I’ve written here before about withdrawing money from an IRA to pay down high-interest debt. But what about taking money from a 401(k) or similar workplace retirement plan that allows employees to borrow from their accounts?
Loaning yourself money from your 401(k) to pay off debt feels attractive because—unlike a straight withdrawal from the account before age 59-1/2—no tax is due on the loan proceeds, and you’d be paying interest on the loan to yourself. Sounds pretty good. So what’s the catch?
There’s no catch really, but before borrowing from a workplace retirement account, be sure you know all the details:
- 401(k) plan borrowers typically are required to repay the loan by automatic paycheck deduction over 5 years (longer if the loan is for a house purchase). How would this reduction in take-home pay affect your ability to keep up with bills? Suspending or reducing retirement plan loan payments if you get behind on bills is not allowed, so the borrower must be able to live on the new, lower take-home pay.
- If the borrower leaves his or her job, by choice or not, the balance of any retirement plan loan likely would be due right away. If the borrower doesn’t have the cash to repay the loan balance, the IRS would then consider any unpaid balance an early withdrawal. Tax on the unpaid balance plus maybe a 10-percentage point penalty (depending on how the borrower spent the loan proceeds) would be due the following April 15th.
- Borrowing money from a retirement account means the account won’t grow as large as it would have if left alone.

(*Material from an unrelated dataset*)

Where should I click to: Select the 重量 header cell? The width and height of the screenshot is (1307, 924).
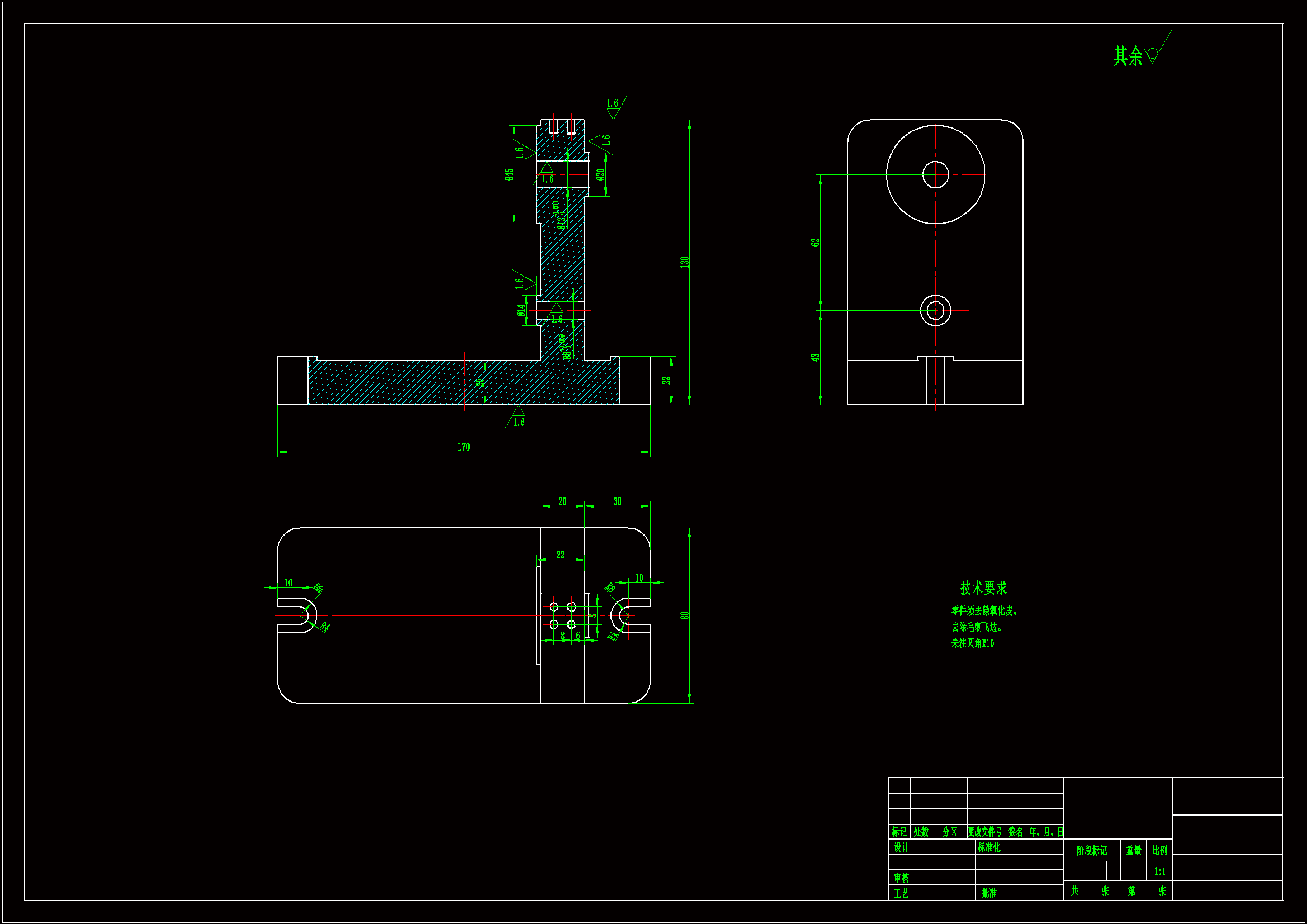point(1133,851)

To estimate the effect, try this calculator.
Think Through Other Options
Borrowing from a retirement account may, in certain situations, make sense, but other options are better in the large majority of cases. A free credit counseling session can help to identify and sort through your options for paying off high-interest debt.

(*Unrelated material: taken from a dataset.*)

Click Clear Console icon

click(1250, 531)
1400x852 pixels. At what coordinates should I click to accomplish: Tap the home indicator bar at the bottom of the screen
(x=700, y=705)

What About Future 401(k) Contributions?
If necessary to help a well thought out debt pay off plan succeed, and after living expenses have been scrutinized and income bumped as much as possible, cutting temporarily contributions to a retirement plan might be a good idea. If your employer makes a matching contribution, try to continue contributing at least enough to get the full match. Restoring some or all of the retirement account contribution should be at the top of your list when the household budget loosens a bit.
Have you taken out a loan from a workplace retirement account? Did everything work out okay? Would you do it again under the same circumstances?